Member of the Andhra Pradesh Legislative Assembly
- Incumbent
- Assumed office 4 June 2024

Personal details
- Party: Telugu Desam Party

= B. N. Vijay Kumar =

Indian politician

Bommaji Niranjan Vijay Kumar (born in 1967) is an Indian politician from Andhra Pradesh. He is an MLA of Telugu Desam Party from Santhanuthalapadu Assembly Constituency in Prakasam district. He won the 2024 Andhra Pradesh Legislative Assembly election.
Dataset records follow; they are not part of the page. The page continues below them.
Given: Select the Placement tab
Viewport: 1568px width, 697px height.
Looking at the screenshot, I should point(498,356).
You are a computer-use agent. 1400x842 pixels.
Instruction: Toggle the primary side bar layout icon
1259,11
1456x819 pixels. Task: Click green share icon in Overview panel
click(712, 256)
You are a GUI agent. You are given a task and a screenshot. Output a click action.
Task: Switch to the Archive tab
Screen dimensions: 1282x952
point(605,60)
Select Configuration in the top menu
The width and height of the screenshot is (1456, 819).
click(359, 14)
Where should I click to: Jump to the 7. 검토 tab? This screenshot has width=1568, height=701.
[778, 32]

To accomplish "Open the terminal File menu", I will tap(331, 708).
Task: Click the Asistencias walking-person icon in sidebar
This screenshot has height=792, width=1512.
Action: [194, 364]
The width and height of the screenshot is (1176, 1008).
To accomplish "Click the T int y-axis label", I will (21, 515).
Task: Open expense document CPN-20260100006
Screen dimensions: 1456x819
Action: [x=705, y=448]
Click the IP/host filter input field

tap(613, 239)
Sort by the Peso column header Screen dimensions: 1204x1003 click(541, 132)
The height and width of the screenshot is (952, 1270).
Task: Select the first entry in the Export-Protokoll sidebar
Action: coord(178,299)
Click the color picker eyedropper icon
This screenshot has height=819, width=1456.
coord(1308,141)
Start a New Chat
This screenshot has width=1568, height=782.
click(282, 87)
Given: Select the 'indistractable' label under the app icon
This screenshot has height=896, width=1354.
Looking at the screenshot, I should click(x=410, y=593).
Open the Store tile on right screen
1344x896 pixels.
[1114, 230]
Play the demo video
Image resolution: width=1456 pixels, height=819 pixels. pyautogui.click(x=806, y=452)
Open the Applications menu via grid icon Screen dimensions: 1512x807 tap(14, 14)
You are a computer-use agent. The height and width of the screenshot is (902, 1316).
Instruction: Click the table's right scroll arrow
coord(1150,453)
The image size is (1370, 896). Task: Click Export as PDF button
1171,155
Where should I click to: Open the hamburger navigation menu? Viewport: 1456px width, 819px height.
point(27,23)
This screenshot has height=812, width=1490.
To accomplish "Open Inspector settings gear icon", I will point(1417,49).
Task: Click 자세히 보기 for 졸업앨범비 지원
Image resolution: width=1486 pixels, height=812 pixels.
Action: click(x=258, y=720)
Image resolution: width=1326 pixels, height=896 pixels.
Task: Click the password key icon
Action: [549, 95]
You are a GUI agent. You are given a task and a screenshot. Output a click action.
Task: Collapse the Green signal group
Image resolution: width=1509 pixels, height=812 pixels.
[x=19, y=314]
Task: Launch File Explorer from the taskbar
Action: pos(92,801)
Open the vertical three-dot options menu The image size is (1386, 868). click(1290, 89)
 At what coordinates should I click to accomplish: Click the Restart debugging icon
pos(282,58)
== Early life and education ==
Kumar hails from Prakasam district. His father Bommaji Danam was an IAS officer. He did his B.E. in mechanical engineering in 1990 from Osmania University, Hyderabad.

== Career ==
Kumar started his political career in 2009, and he was elected as a MLA for Santhanuthalapadu Assembly constituency in the 2009 Andhra Pradesh Legislative Assembly election. He was re-elected in the 2014 Andhra Pradesh Legislative Assembly election representing Telugu Desam Party. He served as incharge of the party for Santhanuthalapadu constituency. He won again in the 2024 from Santhanuthalapadu Assembly constituency representing TDP defeating Nagarjuna Merugu of YSR Congress Party by a margin of 30,385 votes.